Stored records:
▼

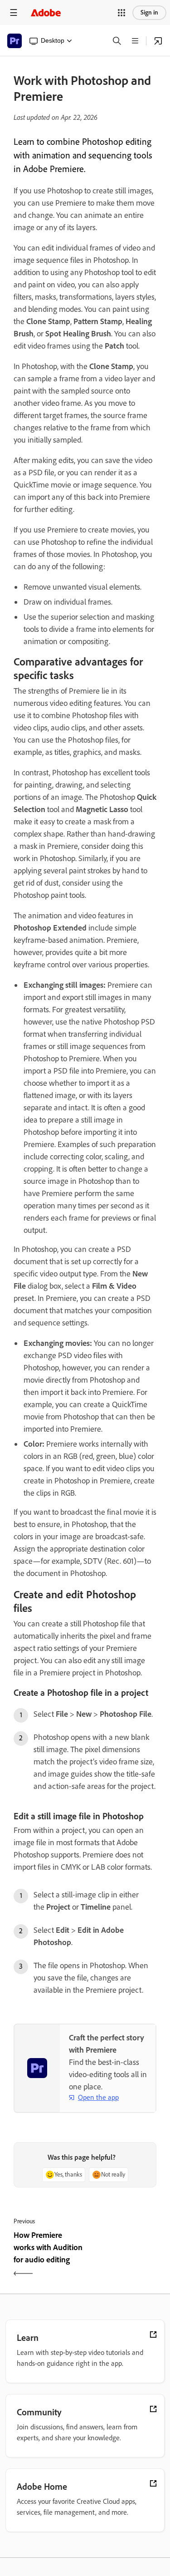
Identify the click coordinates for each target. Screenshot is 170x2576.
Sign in (149, 12)
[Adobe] (45, 12)
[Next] (122, 2255)
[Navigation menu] (13, 12)
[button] (121, 12)
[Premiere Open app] (158, 40)
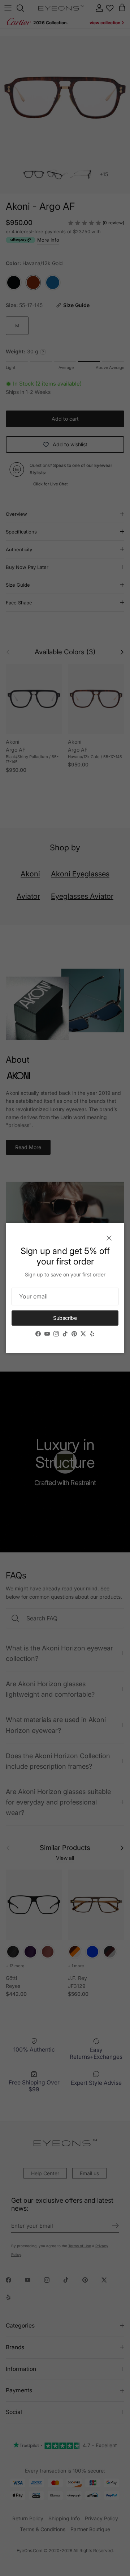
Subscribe (65, 1318)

▲

What to do:
Copy every record above exactly as written, but leave out the pictures.

Result of this exercise:
Identify the click coordinates for each target. Screenshot is 170x2576.
Sign in (149, 12)
[Adobe] (45, 12)
[Next] (122, 2255)
[Navigation menu] (13, 12)
[button] (121, 12)
[Premiere Open app] (158, 40)
Subscribe (65, 1318)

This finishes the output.